++++ Text section ++++

Sometimes pm should be used in these situations. For all I know the dog may be worthless or a champ but you are right about one thing he did ask. 

In my stupid opinion the question asked should have required responses to be pm'd then you don't have the derogatory comments about man or beast on the public forum.

Besides I'm just here for the GDG regards,


----------



## BonMallari (Feb 7, 2008)

the person in question broke one of the cardinal rules of dog training...especially since he is a pro...

you can make fun of a person

you can make fun of the methods they use to train

you can make fun of their football team college or pro

BUT YOU NEVER, EVER, BAD MOUTH SOMEONES DOG..PERIOD..


----------



## Dave Mirek (Jan 23, 2007)

I appreciate the fact that there was a lot of feedback, and I will start using PM for some of my questions as to minimize some of the public statements.

Thanks


----------



## clint (Aug 4, 2006)

your right i should have sent my comment in a personal message.....  sorry


----------



## Nic_Edlund (Feb 16, 2010)

Hi

My name is Nic Edlund, I own Timing is Everything MH. If Tyme could read he would say " I don't care I just want to retreive something". He however can't read. He is good but, not that good. To answer a few questions and clear up a couple issues. Tyme is my first well bred dog with a great pedigree a lot of drive and disire to please. I made a lot of mistakes along the way, but I learned alot of lessons with every step I took. For those of you that say 6 for 20 is a bad pass percentage you are absolutely right, it is horrible. Like some people have stated there is more to a dog than what you can find on entry express. The fact is, is that Tyme has been with several pro trainers some which you can find previously listed in the above thread. Greg did a good job for Tyme and I, Greg passed 2 master tests and handled Tyme to a JAM in a Qual. Others listed above didn't fair so well and told me " Tyme will never be a master hunter". So what I did is took it upon myself to learn and work hard. I started training on my own and joined every retreive club around and I trained every night after work. I handled Tyme to his master hunter title. I passed 3 out of the first 4 tests I ran him in. For everyone that is a 75% pass ratio, for an amatuer I think that is dang good. I beleive that passing 3 of 4 shows that Tyme is more than capable and has the natural ability to be a champion and a master hunter. I think it also shows that he was with a pro trainers who did want to do the work and wanted to blam the dog for the trainers poor handling. I don't see how some pros couldn't pass any, when me as an amature can pass 3 of 4. If you could talk to anyone who watched Tyme run at Northern Flights hunt test in 2008 has seen what Tyme can do, Randy and Mary Spangler judged the test and there judges books tell the tail it was like poetry in motion. Sadie and Ruby I appreciate your inquiry about Tyme if you have any questions or would like to see him run let me know. Because this caused such a heated discusion give me a call and I will make you a deal better than anything else you will find anywhere on Tyme's stud fee. Tyme might not be the best dog but he is my dog. There is no other dog I would rather share a waterfowl blind with than Tyme. I feel privilaged and treasure everyday I get to share with him. I hope that clears everything up.

++++ Given material ++++

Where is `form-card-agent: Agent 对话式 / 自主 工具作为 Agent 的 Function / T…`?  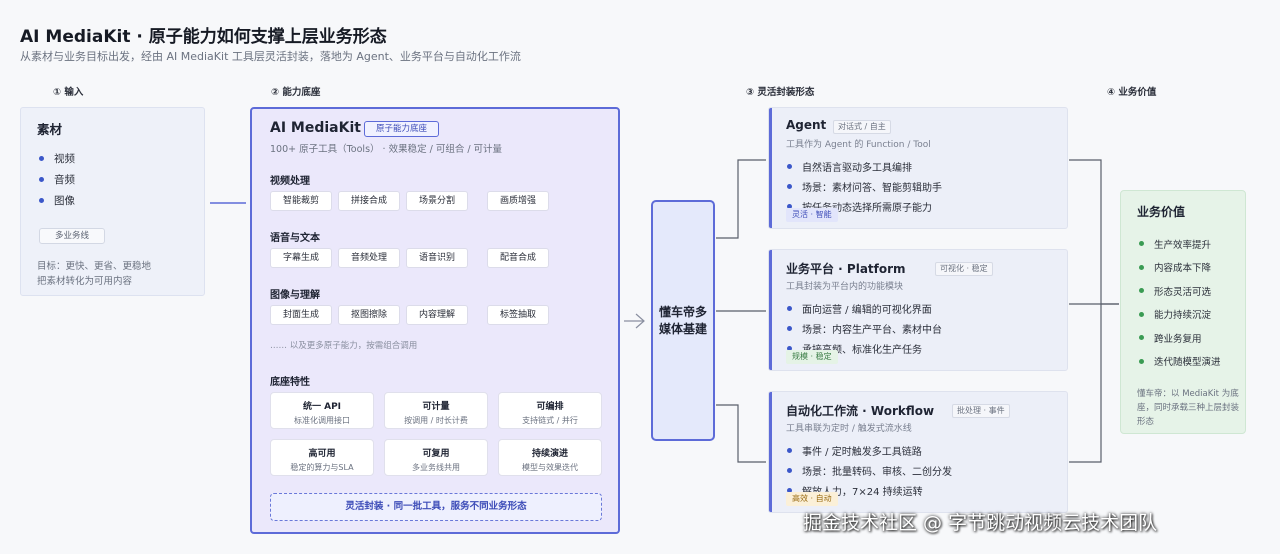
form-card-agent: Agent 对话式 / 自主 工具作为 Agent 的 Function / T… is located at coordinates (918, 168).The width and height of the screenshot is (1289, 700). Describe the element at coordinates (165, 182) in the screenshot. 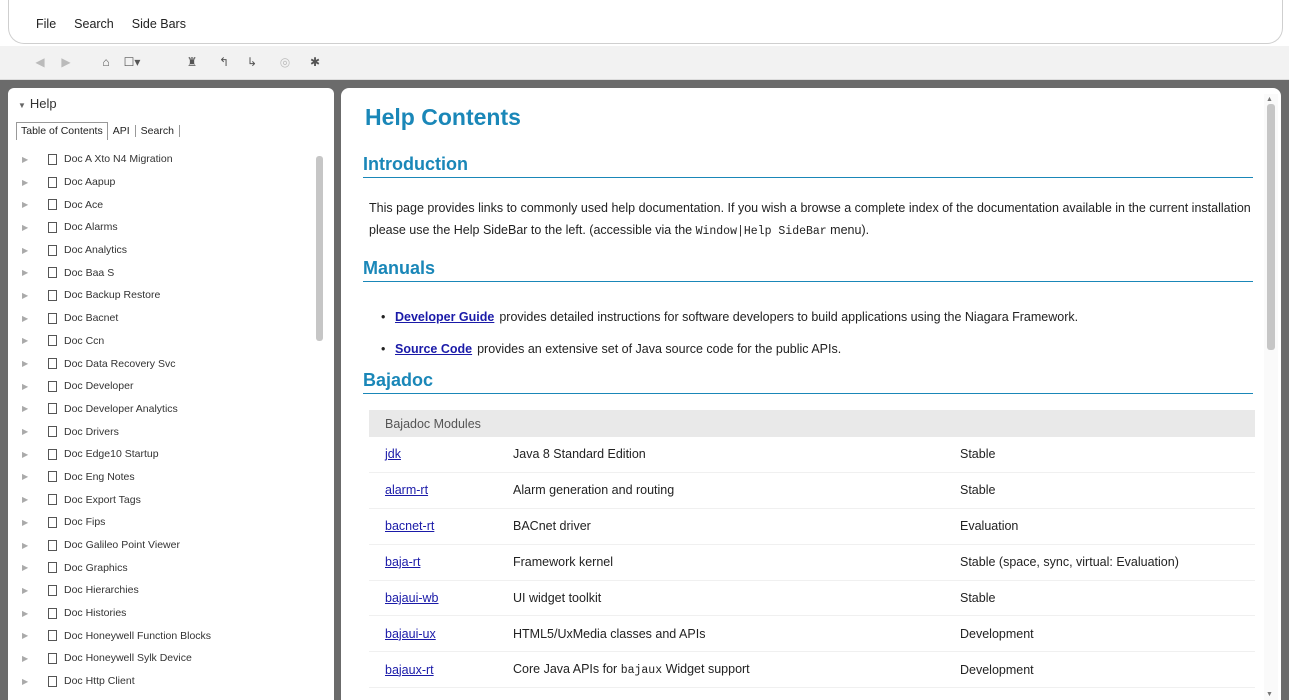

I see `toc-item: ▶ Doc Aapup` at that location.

++++

Can you copy the stretch of the forum thread from "I appreciate the" through "(Aug 4, 2006)", replacing "feedback" with "input"? The data have no connection to the forum thread.

### Task answer
I appreciate the fact that there was a lot of input, and I will start using PM for some of my questions as to minimize some of the public statements.

Thanks


----------



## clint (Aug 4, 2006)